Across the world governments are rolling out lavish emergency fiscal stimulus packages as they attempt to bolster faltering aggregate demand in the face of the global credit crisis.
The need for governments to take this course of action becomes apparent when the latest monthly “National Economic Trends” statistics published by the St Louis District of the US Federal Reserve are studied.
The lead article in the April edition – “Household Retrenchment” by Riccardo DiCecio and Charles Gascon – gives an insight into the mind of America’s private consumer.
The dominant thought presently weighing on this mind is implementation in practice of Keynes’s paradox of thrift, although probably not recognised under that name.
The paradox asserts that while it can be rational for individuals and households to cut consumption, slash debt, and boost savings in hard economic times, this response is irrational for the economy taken as a whole because it further reduces falling aggregate demand, postponing economic recovery.
According to Messrs DiCecio and Gascon, there is evidence aplenty that the paradox is hamstringing the US economy.
First, however, a glance at the preconditions they have identified for this crisis. Between 1959 and 1990 the average personal saving rate for the US private consumer was 9%.
Then things went haywire, with the average personal saving rate falling into negative territory by third quarter 2005.
Accompanying the savings crash was a household borrowing bubble.
Between 1990 and 2006 US household borrowing ballooned 400%, peaking out at an aggregate $US1.4 trillion by second quarter 2006.
Everything was set up to go at that point for the paradox of thrift to kick in.
Thereafter, US households launched a radical deleveraging campaign, with aggregate debt falling to negative $US279 billion by third quarter 2008.
A massive saving programme has accompanied the deleveraging, with the US average personal saving rate hitting 5% of personal disposable income by January 2009.
That is a huge turnaround in just over two years with ramifications extending far beyond the borders of the US, and possibly history’s largest example of the paradox of thrift in operation.
The saving / deleveraging was largely achieved by paying down mortgage debt as fast as possible, or simply defaulting outright.
The turnaround in household saving and leverage was associated with a collapse of residential property and equity market values.
The tipping point occurred over mid-to-late 2006, when residential property prices went into steep decline.
According to the National Association of Realtors, the US median one-family home price fell 25% between the 2006 peak and January 2009.
The US stockmarket – as measured by the S&P 500 index – followed suit by diving 50% between its October 2007 peak and February 2009.
The stockmarket is highly relevant to US household wealth because of personal retirement savings accounts held such as 401(K)s.
Messrs DiCecio and Gascon note additionally that tightening in the US credit markets has given further impetus to increasing savings and reducing debt.

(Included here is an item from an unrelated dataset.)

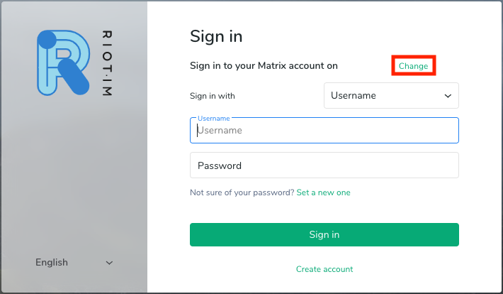Click the small floating Username label

tap(213, 119)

The shock statistic published by Messrs DiCecio and Gascon is that, “Overall, between the third quarter of 2006 and the last quarter of 2008, Americans’ net worth shrank by 20%.”
That Americans are on average poorer by one dollar in five indicates the magnitude of paradox of thrift effects on aggregate demand in the US.

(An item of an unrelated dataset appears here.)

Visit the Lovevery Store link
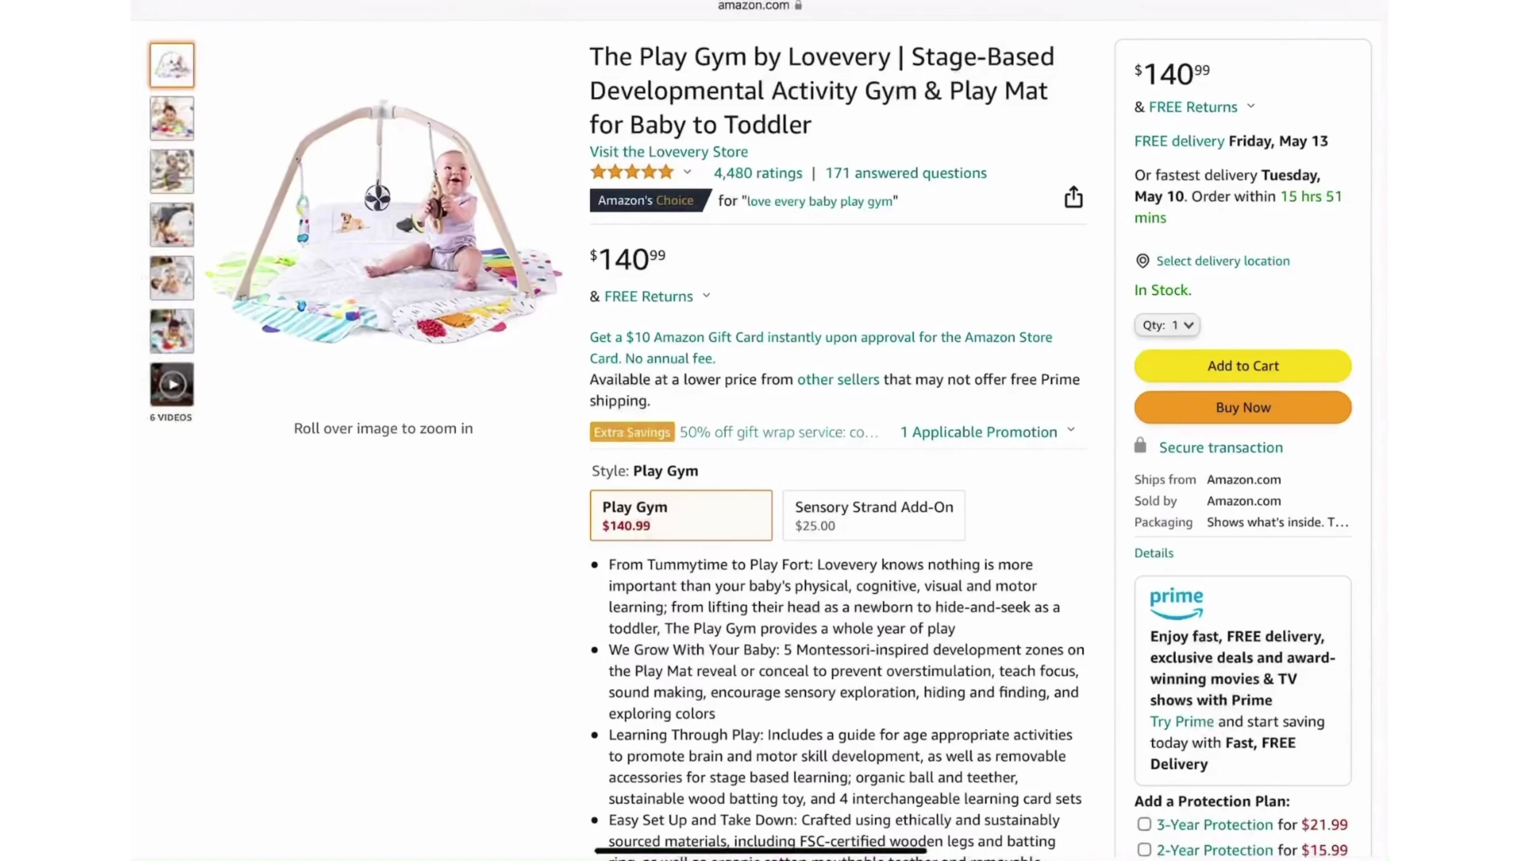Image resolution: width=1519 pixels, height=861 pixels. (668, 152)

There are knock-on effects also being felt abroad in countries dependent on US imports and capital flows.
The need for emergency US fiscal stimulus, with Uncle Sam becoming the face of enlarged public consumption in place of anonymous private households, becomes only too apparent.
There must be similar processes under way in other credit-crunched countries such as New Zealand.
It would be an interesting study to compare household saving, deleveraging, and wealth decline rates across countries to gain some idea of how much and how widely demand substitution by fiscal stimulus is needed.
Right now the theme must surely be that government, as the public consumer, needs to raid the piggy bank to spend its savings, leverage its household equity to the hilt, and splurge out to the max on the credit card to keep the economy going.